RFR: JDK-8199781: Don't use naked == for comparing oops

Wed Mar 28 22:51:00 UTC 2018

Hi Coleen,

> http://cr.openjdk.java.net/~eosterlund/8199781/webrev.02/src/hotspot/share/prims/jvm.cpp.udiff.html
> 
> + if ((!oopDesc::equals(previous_protection_domain, protection_domain))
> && (protection_domain != NULL)) {
> 
> 
> So we don't need oopDesc::equals for NULL?

No. Unless we ever want to use an actual object for null, but in this
case we wouldn't use NULL I suppose ;-)

> http://cr.openjdk.java.net/~eosterlund/8199781/webrev.02/src/hotspot/share/oops/accessBackend.new.hpp.html
> 
> So against my better judgement, I was trying to follow the bouncing
> template instantiation ball.  And I guess we end up calling this:
> 
> RawAccessBarrier<>
> 
>  405   static bool equals(oop o1, oop o2) { return o1 == o2; }
> 
> 
> Can you show how this decomposes from:
> 
> + inline static bool equals(oop o1, oop o2) { return
> Access<>::equals(o1, o2); }

Uh-oh ... You really want to know, do you? ;-) (I leave it to Erik to
give an actual answer ..)

Thanks Coleen for reviewing!

*STORED DATA*
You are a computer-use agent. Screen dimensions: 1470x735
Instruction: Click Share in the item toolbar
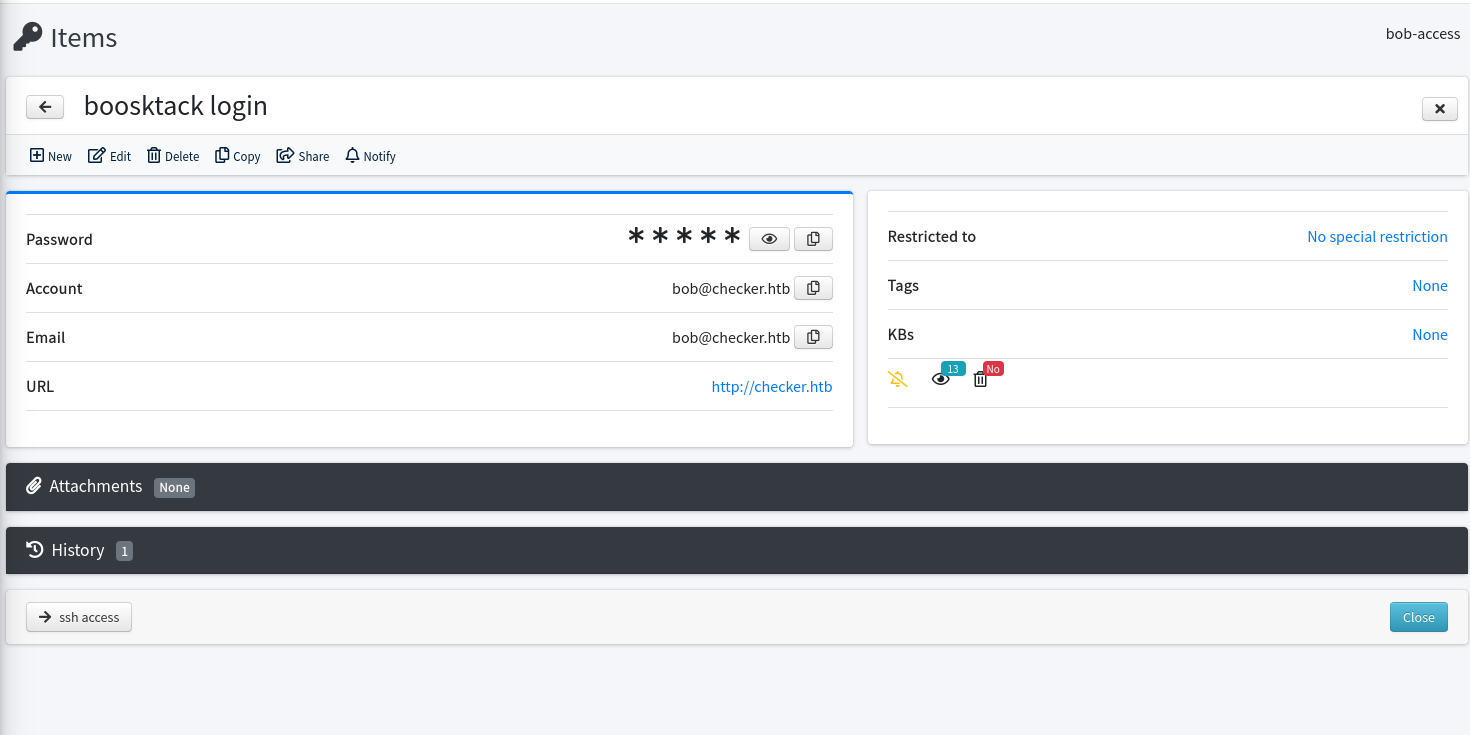click(x=303, y=156)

*EXERCISE*
Copy the oop comparison review thread starting with "RFR: JDK-8199781: Don't" and going on through "oopDesc::equals for NULL?", swapping "oopDesc::equals" out for "oopDesc::same". You won't need the data.

*REPLY TO THE TASK*
RFR: JDK-8199781: Don't use naked == for comparing oops

Wed Mar 28 22:51:00 UTC 2018

Hi Coleen,

> http://cr.openjdk.java.net/~eosterlund/8199781/webrev.02/src/hotspot/share/prims/jvm.cpp.udiff.html
> 
> + if ((!oopDesc::same(previous_protection_domain, protection_domain))
> && (protection_domain != NULL)) {
> 
> 
> So we don't need oopDesc::same for NULL?